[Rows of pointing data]

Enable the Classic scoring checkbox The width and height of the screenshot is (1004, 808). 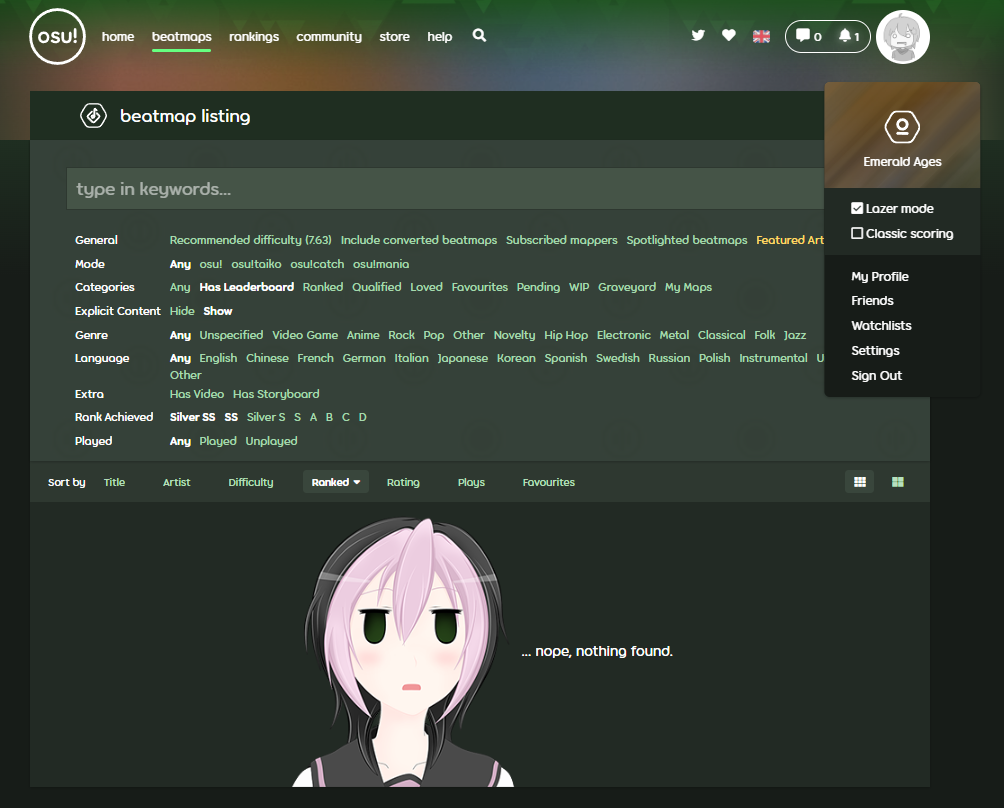857,234
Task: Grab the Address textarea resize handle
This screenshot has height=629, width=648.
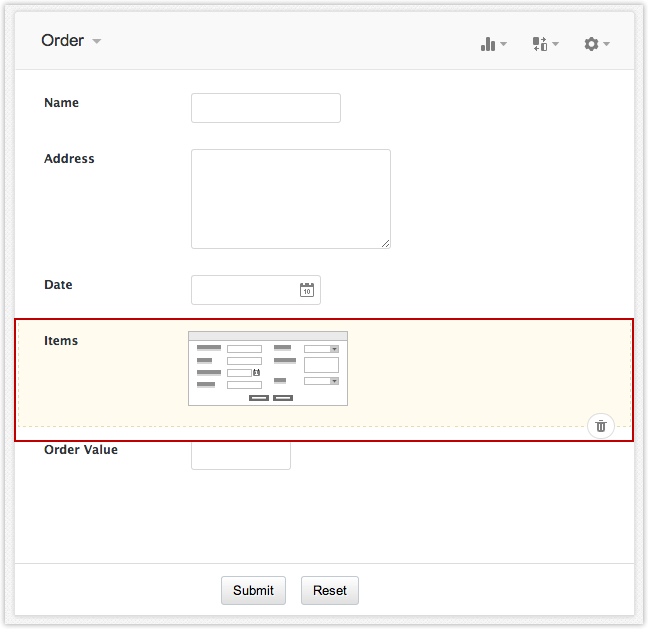Action: click(x=385, y=243)
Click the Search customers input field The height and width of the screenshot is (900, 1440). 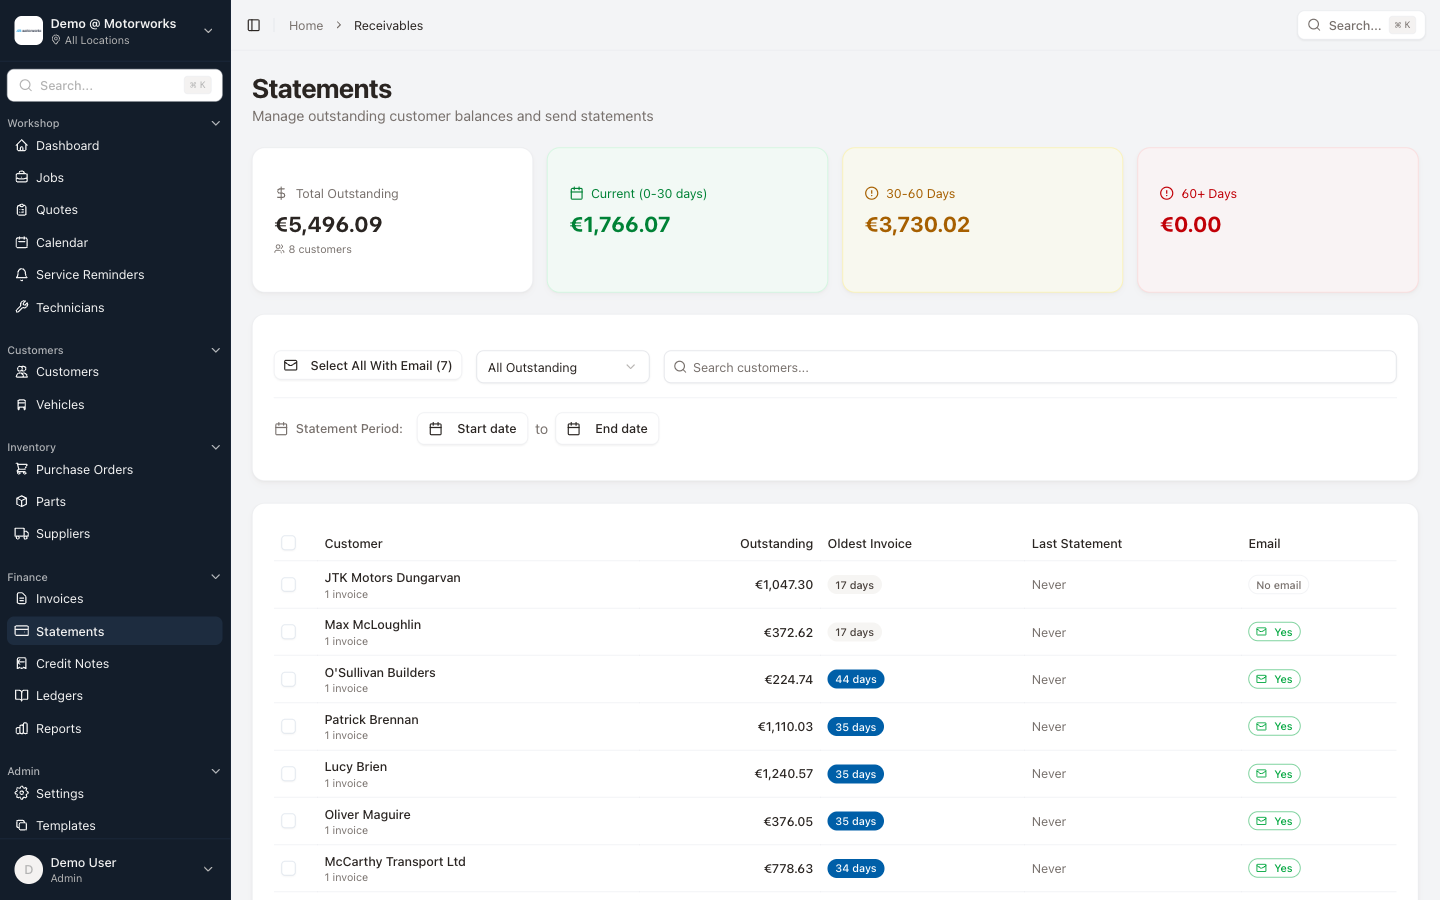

## What is asked
Rewrite every line from the one containing "Task: Grab the Address textarea resize handle" through the end of the lines, inclusive, and scale each coordinate in the answers by 0.3, rounding to whole numbers with halves going up. Leave the pictures out.

## The completed task
Task: Grab the Address textarea resize handle
This screenshot has height=629, width=648.
Action: click(x=116, y=73)
Click the Search customers input field The height and width of the screenshot is (900, 1440). 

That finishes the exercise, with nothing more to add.